柳涵怔在原地,不知是忧是悲。她皱眉想了足足好几秒。章庸环了她一眼,命令道:“带走!”
“是!”禁军们得令,反扣着柳涵的手,将柳涵带离了花园。红袖瘫坐在地上,听见章庸说的“奉皇上的旨意拿人”,又见本来意气风发傲视群雄的柳涵突然抽去了魂魄般,她心中的恐惧逐渐放大,嘴里不停喃喃道;“完了....完了....”
大夫捋着长髯为病榻上的包拯号脉,此时包拯已微微醒转,只是脸色苍白的吓人。展昭王朝等人都守在病床前,忧心忡忡的望着包拯。
展昭轻声问道:“大夫,大人情况怎么样?”
大夫闻言,皱了皱眉,起身对展昭说;“展大侠,咱们借一步说话。”
未等展昭应声,包拯沉着声音说:“不必出去,有话尽可直说。”
大夫听罢,回身道;“大人也没什么大毛病,只是连年天寒,大人上了年纪,身体不支也是当然。以后只消静养....”
“行了!”包拯微微有些生气:“我包拯年纪虽大,脑子却不糊涂。如果真的像你说的这般简单,何必邀展昭出门去说?说真话,我是不是快不行了?”

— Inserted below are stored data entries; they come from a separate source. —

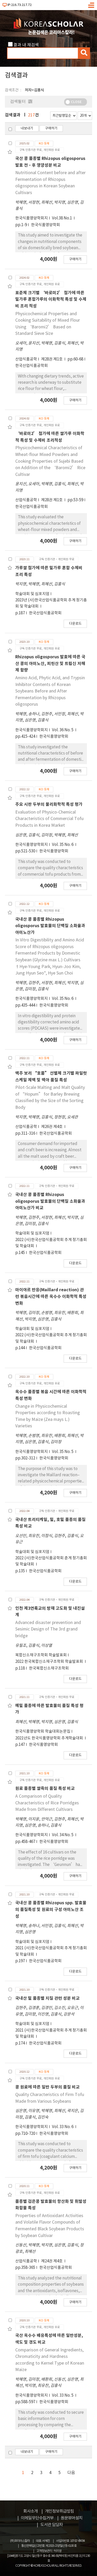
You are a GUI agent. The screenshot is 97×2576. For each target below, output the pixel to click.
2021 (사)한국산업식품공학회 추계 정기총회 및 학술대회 (51, 1951)
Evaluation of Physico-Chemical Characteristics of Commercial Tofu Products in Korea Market (49, 819)
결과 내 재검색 (26, 45)
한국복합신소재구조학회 (49, 1668)
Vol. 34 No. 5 (63, 1835)
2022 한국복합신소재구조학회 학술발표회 (49, 1661)
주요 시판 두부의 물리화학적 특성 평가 (49, 804)
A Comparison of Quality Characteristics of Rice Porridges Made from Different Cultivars (47, 1803)
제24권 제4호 (52, 2261)
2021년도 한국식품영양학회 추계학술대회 (49, 1738)
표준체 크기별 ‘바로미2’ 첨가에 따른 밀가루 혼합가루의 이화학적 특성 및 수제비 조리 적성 (50, 299)
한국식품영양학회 (45, 225)
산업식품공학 (26, 359)
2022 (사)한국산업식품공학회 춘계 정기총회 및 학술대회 (51, 1561)
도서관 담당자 (51, 2524)
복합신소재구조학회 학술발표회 (41, 1655)
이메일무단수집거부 (37, 2518)
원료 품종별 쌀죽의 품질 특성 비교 (45, 1788)
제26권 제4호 (52, 1127)
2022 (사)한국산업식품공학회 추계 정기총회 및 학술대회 (51, 1243)
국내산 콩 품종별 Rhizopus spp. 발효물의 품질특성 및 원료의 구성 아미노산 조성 (50, 1909)
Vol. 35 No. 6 (63, 845)
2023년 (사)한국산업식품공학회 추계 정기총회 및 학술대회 (51, 603)
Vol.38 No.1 (62, 218)
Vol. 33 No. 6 (63, 2127)
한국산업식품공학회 (31, 366)
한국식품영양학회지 (31, 218)
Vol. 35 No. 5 (63, 1452)
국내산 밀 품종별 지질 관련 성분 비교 (47, 1998)
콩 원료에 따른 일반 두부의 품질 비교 (47, 2087)
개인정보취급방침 (59, 2511)
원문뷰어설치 (72, 2518)
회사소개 (30, 2511)
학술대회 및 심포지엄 (32, 594)
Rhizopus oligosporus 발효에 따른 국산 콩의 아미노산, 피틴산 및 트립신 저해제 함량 (50, 663)
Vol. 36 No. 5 (63, 730)
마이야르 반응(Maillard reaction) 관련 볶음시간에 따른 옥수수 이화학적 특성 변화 (50, 1296)
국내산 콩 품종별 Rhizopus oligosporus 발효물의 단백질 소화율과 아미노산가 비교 (50, 1201)
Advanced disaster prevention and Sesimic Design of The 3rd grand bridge (48, 1629)
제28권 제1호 (52, 359)
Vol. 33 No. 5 (63, 2395)
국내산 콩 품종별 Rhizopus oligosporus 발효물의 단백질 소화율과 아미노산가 (50, 926)
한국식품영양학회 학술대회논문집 (42, 1731)
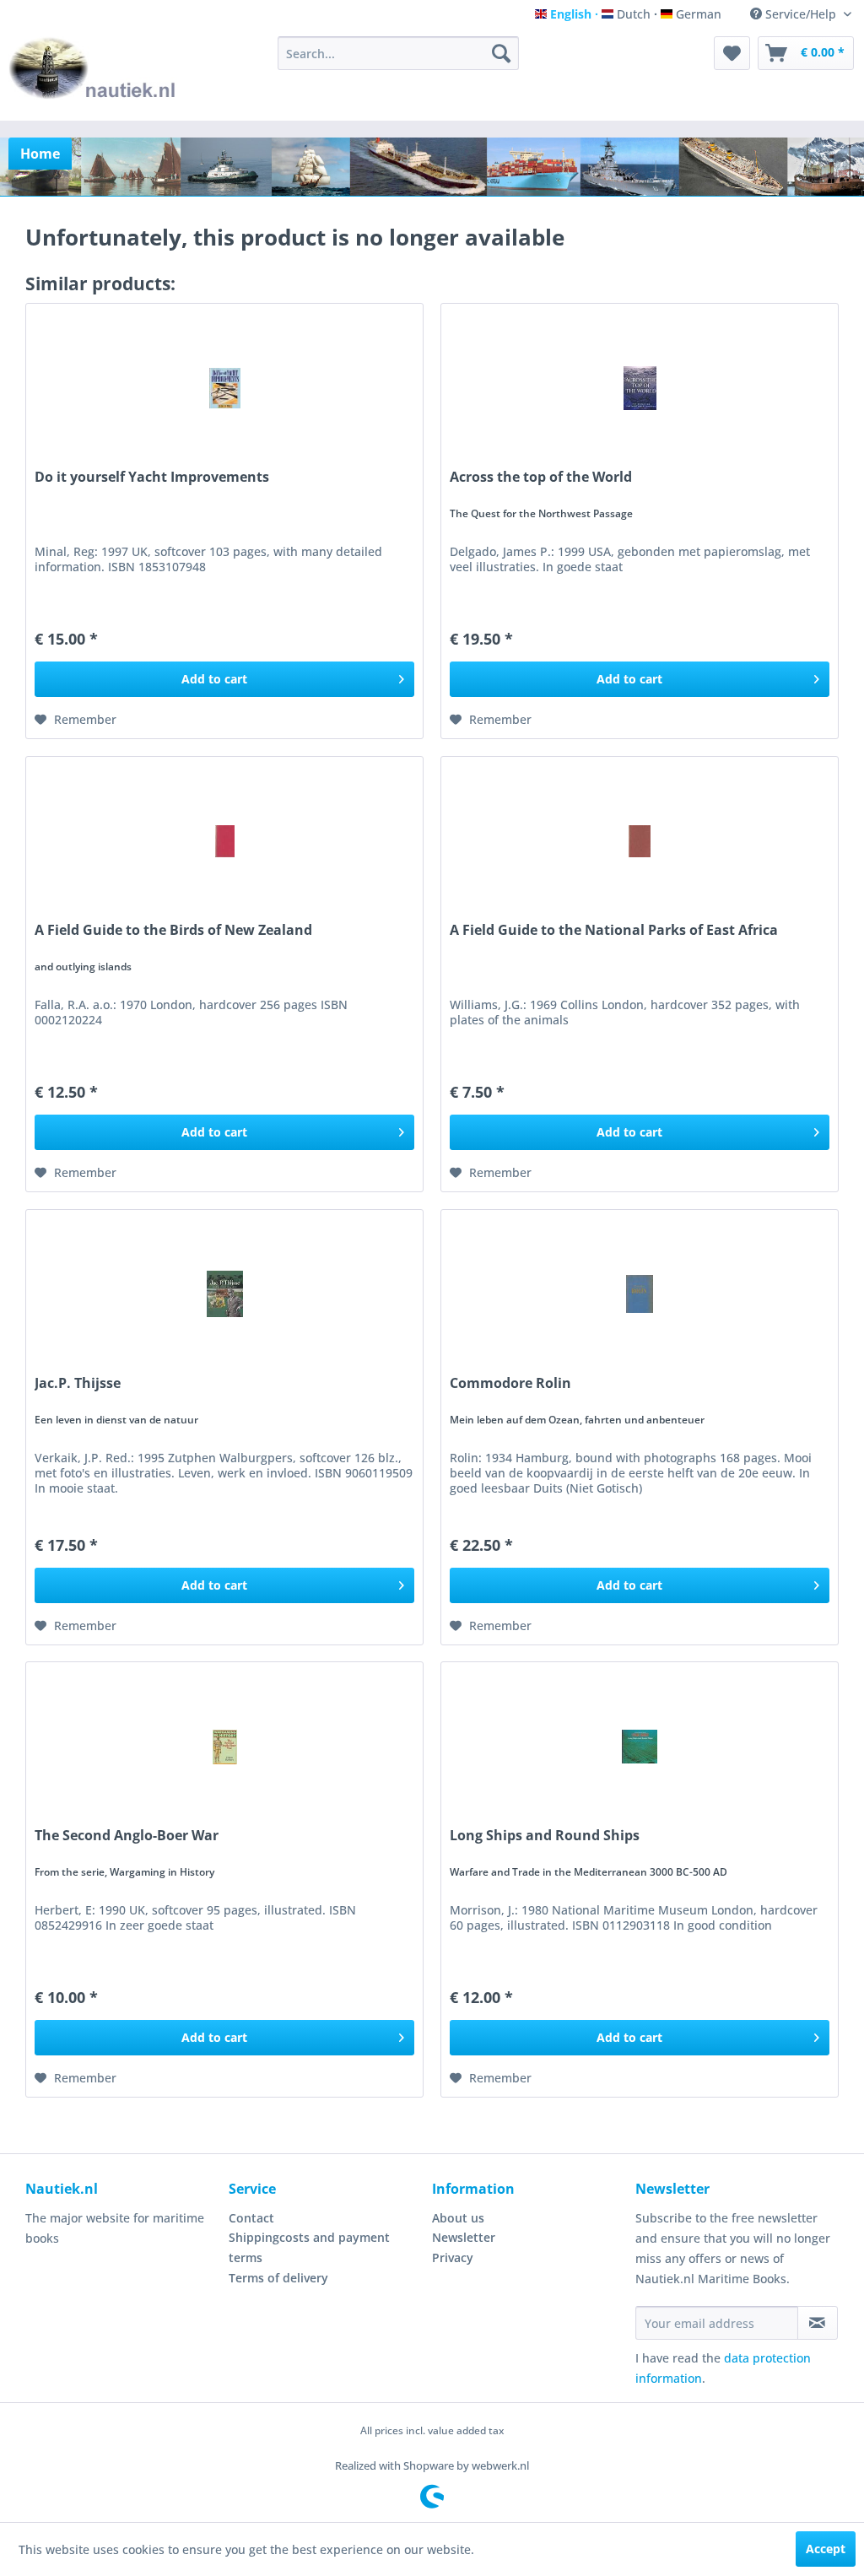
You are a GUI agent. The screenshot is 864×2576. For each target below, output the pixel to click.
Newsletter (463, 2237)
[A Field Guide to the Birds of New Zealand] (224, 841)
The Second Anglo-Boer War (127, 1835)
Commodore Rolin (510, 1383)
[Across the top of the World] (639, 388)
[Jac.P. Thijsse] (224, 1294)
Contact (251, 2218)
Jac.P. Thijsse (78, 1383)
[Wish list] (732, 53)
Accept (825, 2549)
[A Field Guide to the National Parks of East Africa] (639, 841)
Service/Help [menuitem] (801, 14)
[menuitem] (399, 53)
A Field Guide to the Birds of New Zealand (173, 930)
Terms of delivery (278, 2278)
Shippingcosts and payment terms (309, 2247)
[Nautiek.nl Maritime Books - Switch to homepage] (92, 74)
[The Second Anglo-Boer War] (224, 1747)
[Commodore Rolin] (639, 1294)
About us (458, 2218)
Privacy (452, 2257)
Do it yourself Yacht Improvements (152, 477)
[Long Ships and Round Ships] (639, 1747)
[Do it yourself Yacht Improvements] (224, 388)
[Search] (501, 53)
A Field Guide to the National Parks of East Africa (614, 930)
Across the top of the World (541, 477)
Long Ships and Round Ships (545, 1835)
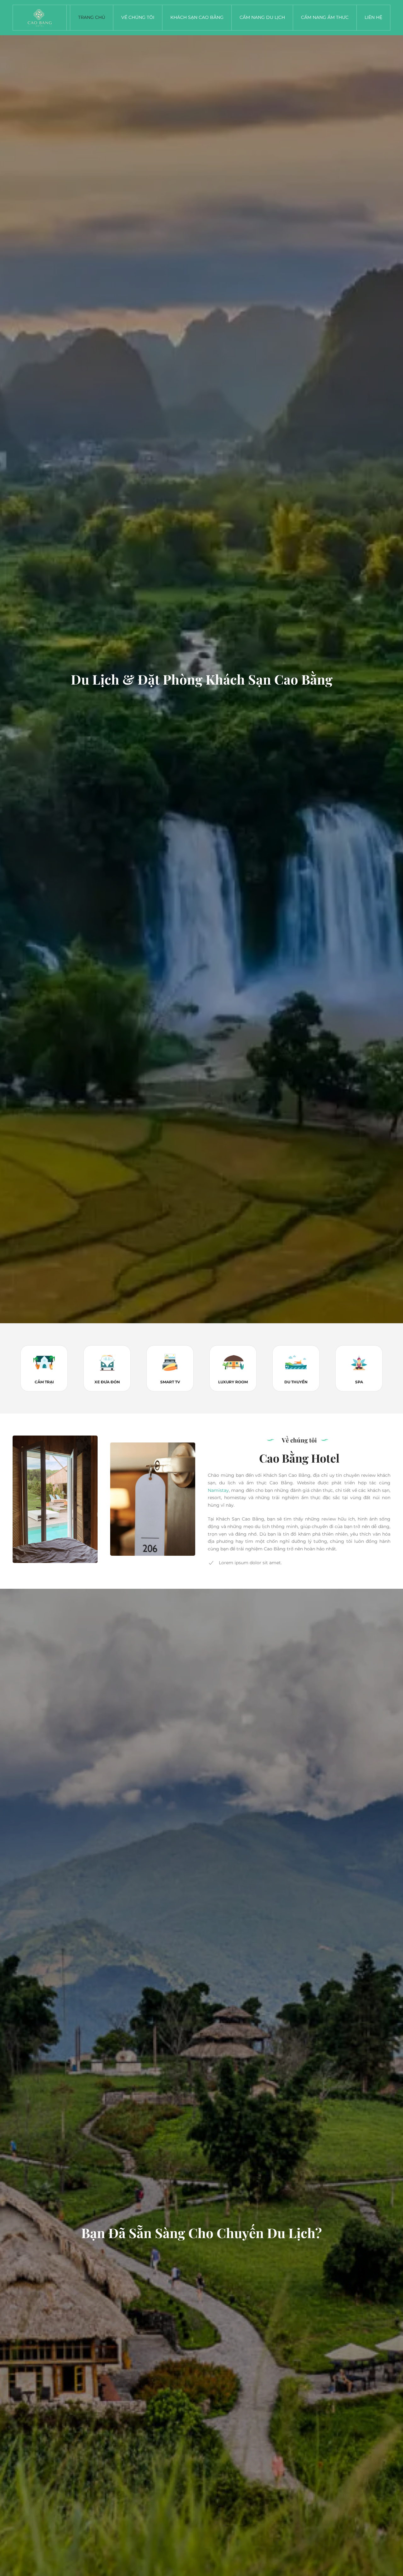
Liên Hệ (373, 17)
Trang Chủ (91, 17)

大夫身体微怔,心中升起一阵阵不忍,然而他不敢执拗,只得实说道:“大人多年积劳成疾,阴阳失调,痹症日渐加重,再不加以调理,恐怕....”
“恐怕什么?”包拯眉头一皱,沉沉问道。
“恐怕....”大夫沉吟着,不忍将真相说出口。
包拯哼笑了一声,道:“恐怕会死是吧?哈哈,人总有死的那一天。”
大夫见包拯这么轻易就将那个死字说出口,又是惊诧又是忧心,连忙道:“不过也无妨,我这就开副调理的房子,包大人多多休息,再顽固的疾病,也会痊愈的。”
包拯将手一摆,对王朝说:“行了,王朝,送大夫出门吧。”
王朝点点头,引着大夫出了门去。
包拯咳了两声,觉得胸腔愈发燥热紧闷,脑子也愈发的沉重,他斜眼望向展昭,见展昭一脸阴默站在那儿,从鼻子里长出了一口气,对王朝和其他人说:“都出去,我有事跟展昭说。”
王朝听闻,微微有些担忧的看了看展昭。他不知道朝堂上到底发生了什么事,展昭将包拯背着回来,府里已经乱成了一锅粥,展昭一直一言不发站在一边,表情凝重,眉头紧锁,不用问也知道定是发生了什么大事。此刻见包拯刚醒,便要单独跟展昭谈话,更加笃定心中的想法,于是带着众人都退了出去。
待人一个个都走光了,房间里只剩包拯和展昭的时候,包拯对展昭扬起手,示意他走近一点。
“全都告诉我吧,这一切究竟是怎么回事!”包拯胸闷无比,一句话说出口,已憋的大喘连连。
展昭嘴角微微有些苦涩。说?从何时说起?那些已那么遥远的事情,如今要说,如何还说的清楚?
包拯见展昭沉默,微微有些怒了,声音也提高了一些:“你们果真做了那样的事情?!你们果真合起伙来一起骗皇上,再一起瞒着我?!”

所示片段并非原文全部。